02 男の子とばかり遊んだ幼稚園時代
03 小学校では女子グループへ参入
04 野球をやりたくて隣の小学校へ
05 金八先生で「性同一性障害」を知る
==================(後編)========================
06 人気者の心には悩みがふくらんで
07 「彼女」とのお付き合いで初カミングアウト
08 母親へのカミングアウトは手紙に書いて
09 米国で見たプライドパレードに大感激!
10 誰かのロールモデルになれれば
06人気者の心には悩みがふくらんで
「トランスジェンダー」が腑に落ちた
「中学時代の自分は、超友だち大好き人間でうるさいほうの人だったかな」
先生にもよく注意されて目立っていた。
一方、心の中のもやもやは、前よりもふくらみ「悩み」と言えるくらいに大きくなっていた。

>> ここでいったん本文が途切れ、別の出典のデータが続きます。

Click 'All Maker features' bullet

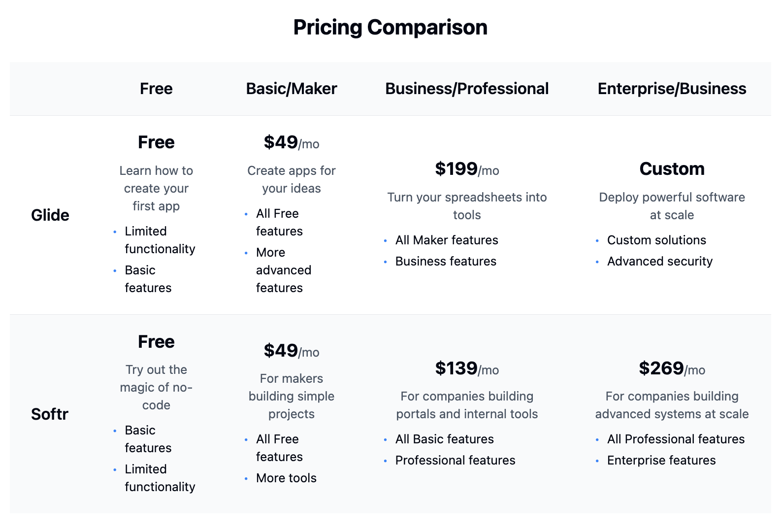pos(446,240)
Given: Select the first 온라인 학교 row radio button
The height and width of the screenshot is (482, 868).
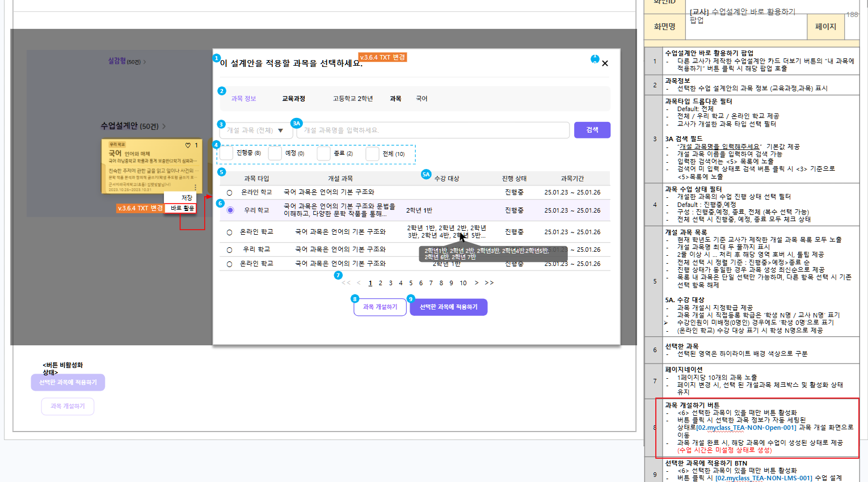Looking at the screenshot, I should coord(230,193).

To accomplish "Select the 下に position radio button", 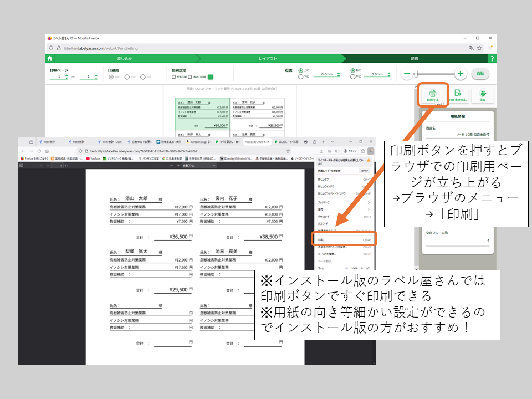I will 301,77.
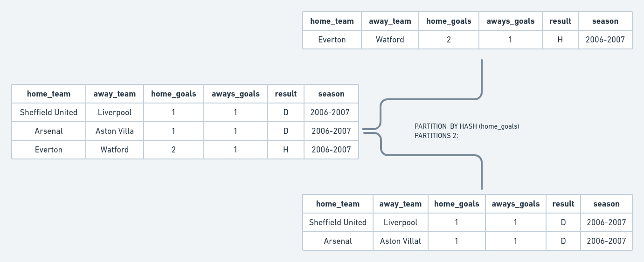The height and width of the screenshot is (262, 644).
Task: Click the PARTITION BY HASH (home_goals) text
Action: [x=466, y=126]
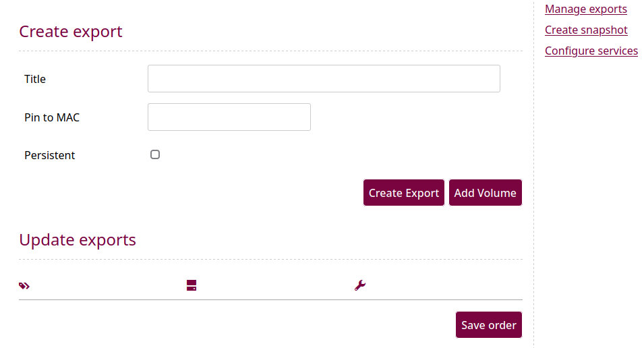Focus the Title text field
Screen dimensions: 644x348
324,78
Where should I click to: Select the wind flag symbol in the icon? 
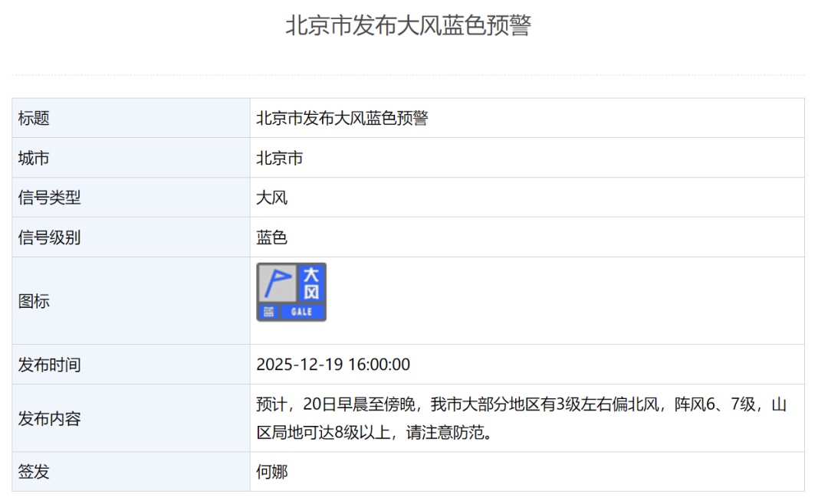pos(278,283)
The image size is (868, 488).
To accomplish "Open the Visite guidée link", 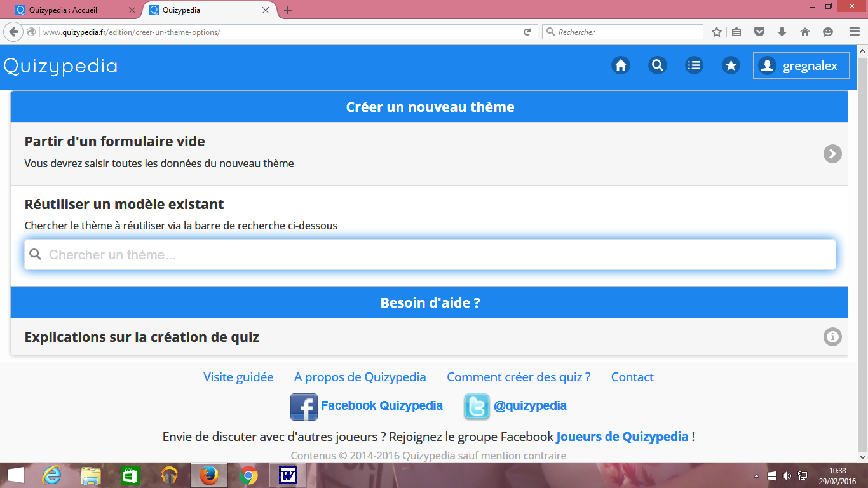I will click(x=238, y=377).
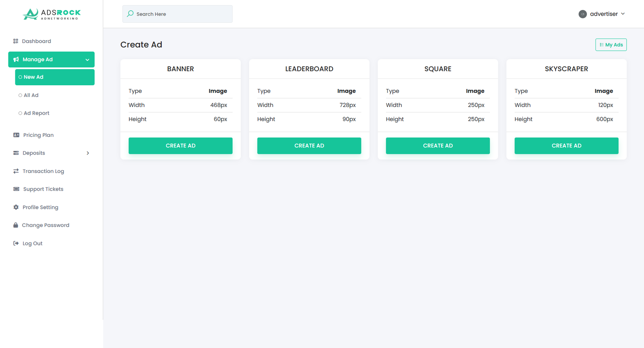Click the advertiser avatar image
Viewport: 644px width, 348px height.
click(582, 14)
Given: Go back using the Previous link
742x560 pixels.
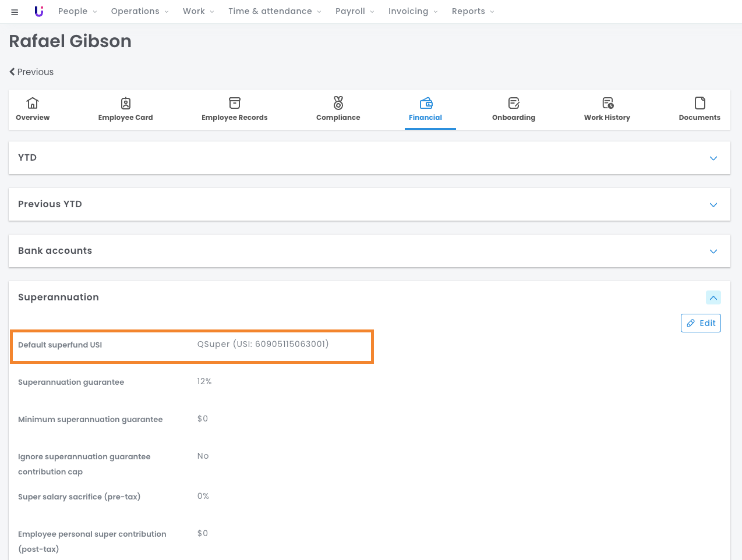Looking at the screenshot, I should [x=31, y=72].
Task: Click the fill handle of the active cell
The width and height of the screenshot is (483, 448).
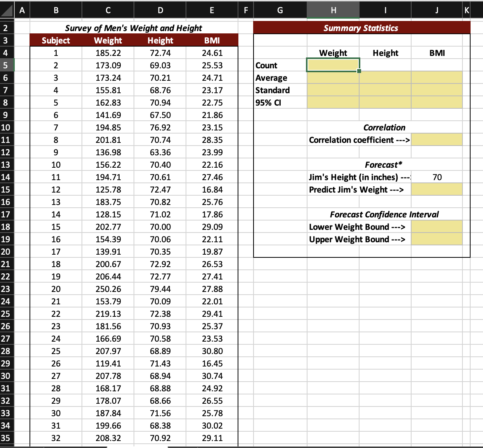Action: click(358, 71)
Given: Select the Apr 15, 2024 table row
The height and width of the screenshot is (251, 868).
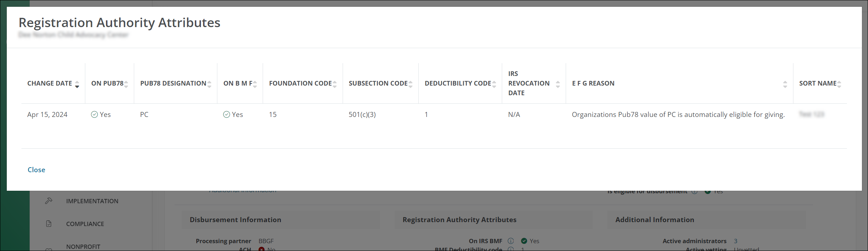Looking at the screenshot, I should coord(47,114).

「最初、自分はレズビアンかなと思ったんだけど、女の子が女の子を好きになるのとは、違うなって思ったんです」
「その流れでインターネットで調べて、『トランスジェンダー』『性同一性障害』というキーワードにたどり着きました」
「小学校のときに見た『金八先生』と同じじゃないかってわかったら、なんか、“腑に落ちた” っていう感じでした」
性同一性障害は「障害」?
腑に落ちたけれど、その分、抱えるものがまた一つ増えた。
それまでは「自分は何者だろう?」という思いが強かったが、自分がトランスジェンダーだとわかっても、だれにも言えない。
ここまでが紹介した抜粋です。